Changes needed for improved regional competitiveness

  • 2010-08-04
  • From wire reports

VILNIUS - The successful development of the Baltic Sea region depends on a deeper integration of its Eastern and Western parts, good infrastructure and research, innovation and a knowledge-based society, Lithuania’s Minister of Foreign Affairs Audronius Azubalis said, reports news agency ELTA. On July 31 in Klaipeda, the minister participated in the annual International Summer Academy held by the institute of development and education Educatio, The Konrad Adenauer Foundation and the Young Christian Democrats of Lithuania. The topic of the Academy this year was ‘Implementation of the EU Strategy for the Baltic Sea Region: Theory and Practice.’

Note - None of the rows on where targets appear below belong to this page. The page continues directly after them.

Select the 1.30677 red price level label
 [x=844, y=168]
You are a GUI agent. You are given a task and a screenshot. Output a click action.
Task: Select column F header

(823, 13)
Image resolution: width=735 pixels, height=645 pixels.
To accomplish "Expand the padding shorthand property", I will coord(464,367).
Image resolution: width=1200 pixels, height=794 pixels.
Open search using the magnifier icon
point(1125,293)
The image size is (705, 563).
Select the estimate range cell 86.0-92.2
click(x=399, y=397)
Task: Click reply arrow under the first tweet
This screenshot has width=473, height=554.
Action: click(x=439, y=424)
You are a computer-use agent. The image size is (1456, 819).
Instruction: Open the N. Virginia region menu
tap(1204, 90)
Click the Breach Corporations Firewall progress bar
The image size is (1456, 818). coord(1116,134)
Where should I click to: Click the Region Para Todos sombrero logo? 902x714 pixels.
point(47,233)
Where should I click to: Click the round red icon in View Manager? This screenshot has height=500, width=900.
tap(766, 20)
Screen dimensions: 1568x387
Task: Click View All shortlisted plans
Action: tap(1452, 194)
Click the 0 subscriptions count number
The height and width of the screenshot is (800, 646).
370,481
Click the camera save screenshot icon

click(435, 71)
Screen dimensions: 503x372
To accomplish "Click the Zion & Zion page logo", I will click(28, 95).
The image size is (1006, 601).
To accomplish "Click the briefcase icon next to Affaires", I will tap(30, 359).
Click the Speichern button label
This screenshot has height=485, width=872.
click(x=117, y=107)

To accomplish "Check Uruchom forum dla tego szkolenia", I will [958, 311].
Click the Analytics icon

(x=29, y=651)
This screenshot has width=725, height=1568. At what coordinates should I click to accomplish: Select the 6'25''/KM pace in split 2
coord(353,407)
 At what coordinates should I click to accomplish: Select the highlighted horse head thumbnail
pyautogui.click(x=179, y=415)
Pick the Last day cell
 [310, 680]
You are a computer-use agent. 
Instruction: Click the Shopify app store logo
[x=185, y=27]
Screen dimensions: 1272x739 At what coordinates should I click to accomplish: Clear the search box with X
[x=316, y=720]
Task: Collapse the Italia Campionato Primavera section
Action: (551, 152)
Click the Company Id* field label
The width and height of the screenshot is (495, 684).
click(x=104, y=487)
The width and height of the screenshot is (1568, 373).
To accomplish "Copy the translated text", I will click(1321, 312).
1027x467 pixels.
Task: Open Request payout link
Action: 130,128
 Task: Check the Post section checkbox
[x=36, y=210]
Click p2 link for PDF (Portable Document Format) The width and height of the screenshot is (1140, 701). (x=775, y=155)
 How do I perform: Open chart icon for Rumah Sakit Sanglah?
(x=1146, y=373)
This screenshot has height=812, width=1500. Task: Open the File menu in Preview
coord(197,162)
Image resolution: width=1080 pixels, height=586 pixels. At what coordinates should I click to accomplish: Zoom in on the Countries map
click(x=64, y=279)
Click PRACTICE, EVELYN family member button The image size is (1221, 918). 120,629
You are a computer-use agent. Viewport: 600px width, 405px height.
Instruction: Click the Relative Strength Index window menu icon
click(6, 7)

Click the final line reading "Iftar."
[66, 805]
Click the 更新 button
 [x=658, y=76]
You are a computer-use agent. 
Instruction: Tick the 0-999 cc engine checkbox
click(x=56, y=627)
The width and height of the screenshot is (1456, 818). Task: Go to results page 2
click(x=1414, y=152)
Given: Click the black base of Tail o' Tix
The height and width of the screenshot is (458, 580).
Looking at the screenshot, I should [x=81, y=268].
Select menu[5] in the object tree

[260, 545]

The minister noted that reports show that the Baltic Sea region continues to be amongst the most competitive and innovative areas in the world. However, there are still significant disparities in a competitive advantage in different parts of the region. “Our region needs deeper integration in order to secure and strengthen its competitive position and realize its development potential,” Azubalis said.

He added that Lithuania seeks that the north and Baltic States become a community of values, and revive their practical cooperation and integration. This year, on the initiative of the Baltic States, the wise men group from the Baltic-Nordic countries was created, which will give proposals for further cooperation leading up to April next year.
One of the most important areas of cooperation and integration, according to the minister, is the development of energy, transport and research infrastructure. “Future perspectives of secure and sustainable energy supply, integration of energy markets and infrastructure, and potentials of renewable energy in the region are considered to be the absolute priority issues. We must also invest in transport infrastructure - roads, railroads, and aviation - to create markets and new opportunities to do business in the region,” stressed Azubalis.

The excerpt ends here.